» **ACTIVITY**: In the answer, each entry below appears exactly as given, and no picture appears at all.

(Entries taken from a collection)
-------
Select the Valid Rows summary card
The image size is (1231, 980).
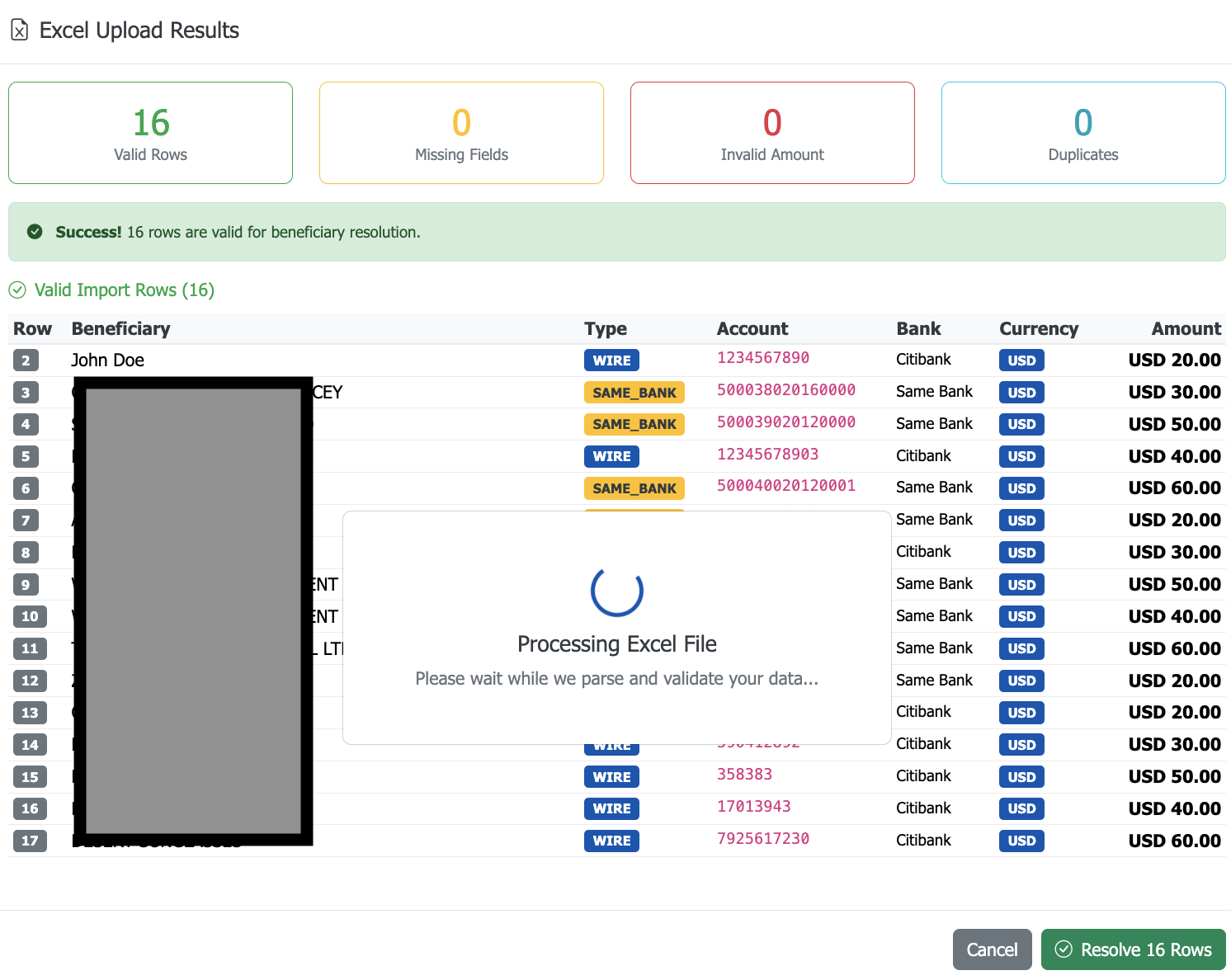click(150, 133)
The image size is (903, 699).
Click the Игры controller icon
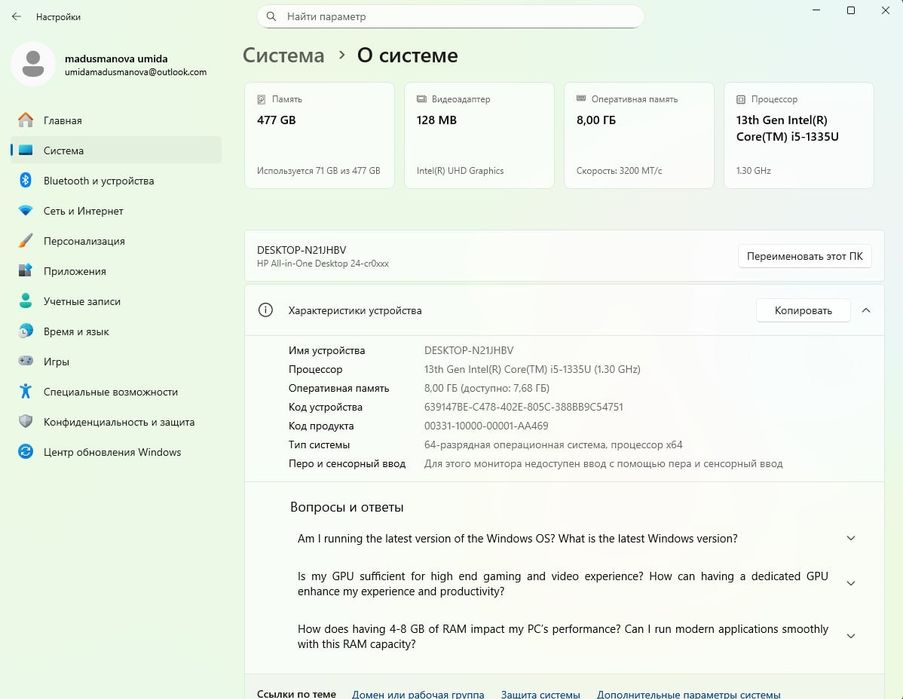(26, 362)
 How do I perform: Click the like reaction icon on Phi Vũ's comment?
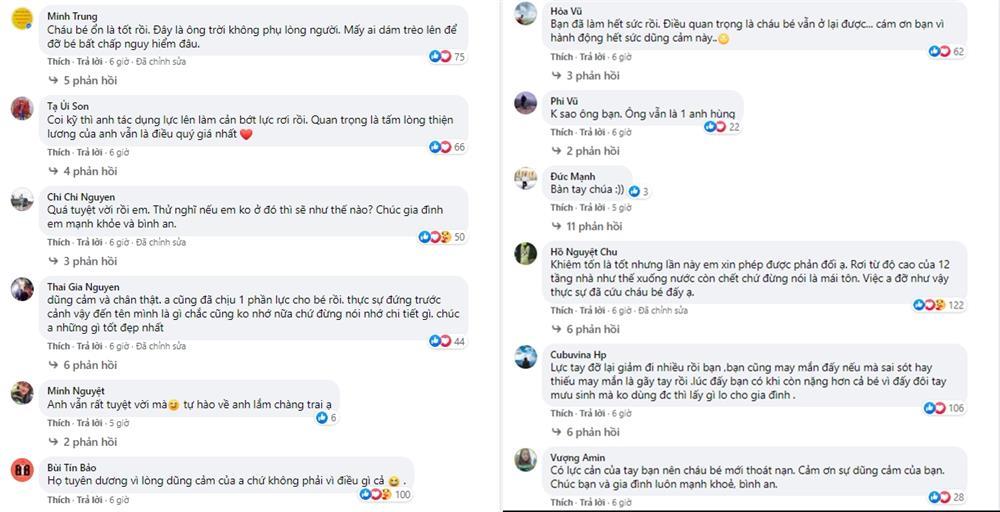click(713, 127)
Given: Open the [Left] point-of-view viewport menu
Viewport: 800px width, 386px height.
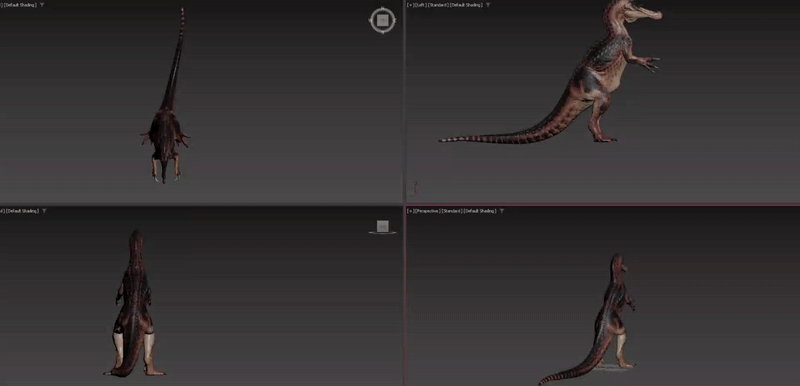Looking at the screenshot, I should tap(420, 5).
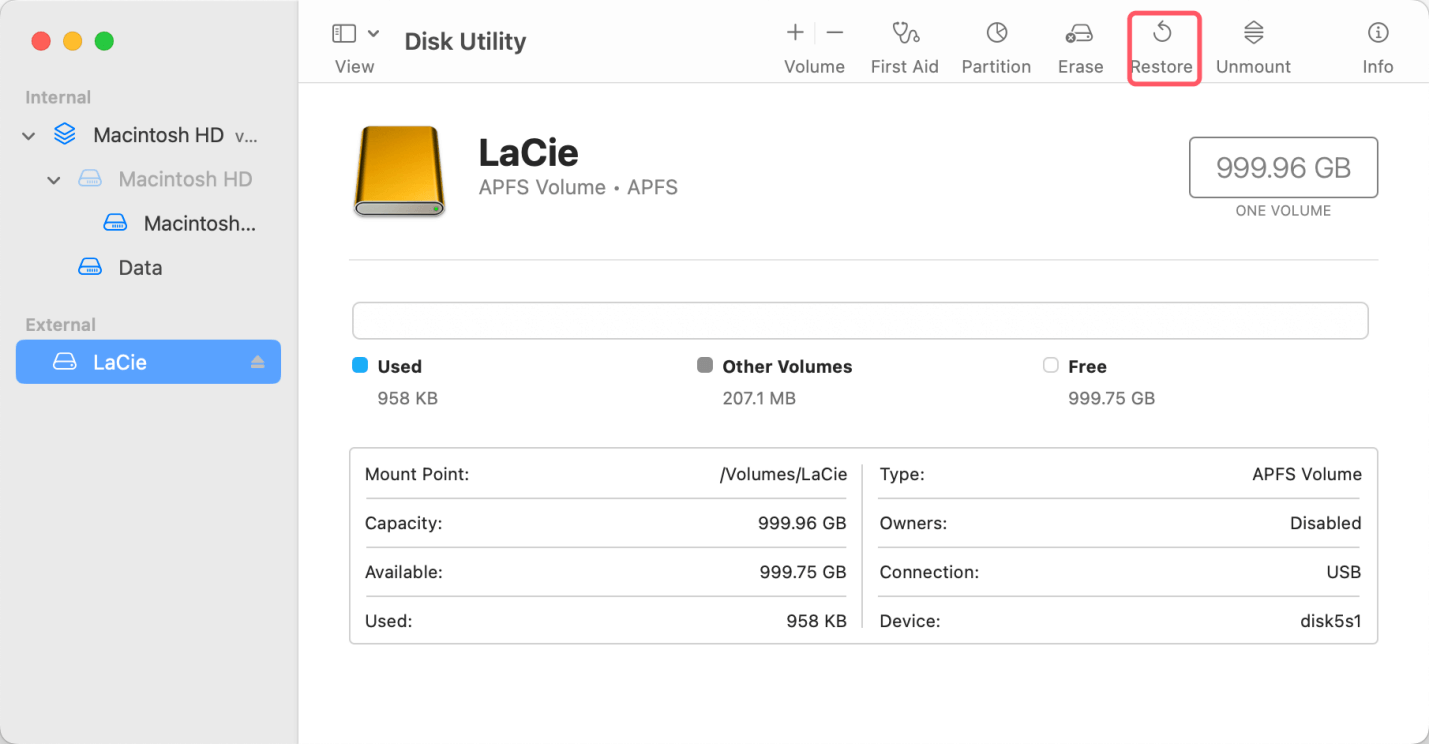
-------
» **FINISHED TASK**:
Select the Valid Rows summary card
The image size is (1231, 980).
click(150, 133)
The image size is (903, 699).
Click the Игры controller icon
(26, 362)
 How do I perform: Click the like reaction icon on Phi Vũ's comment?
click(713, 127)
Given: Open the [Left] point-of-view viewport menu
Viewport: 800px width, 386px height.
Looking at the screenshot, I should tap(420, 5).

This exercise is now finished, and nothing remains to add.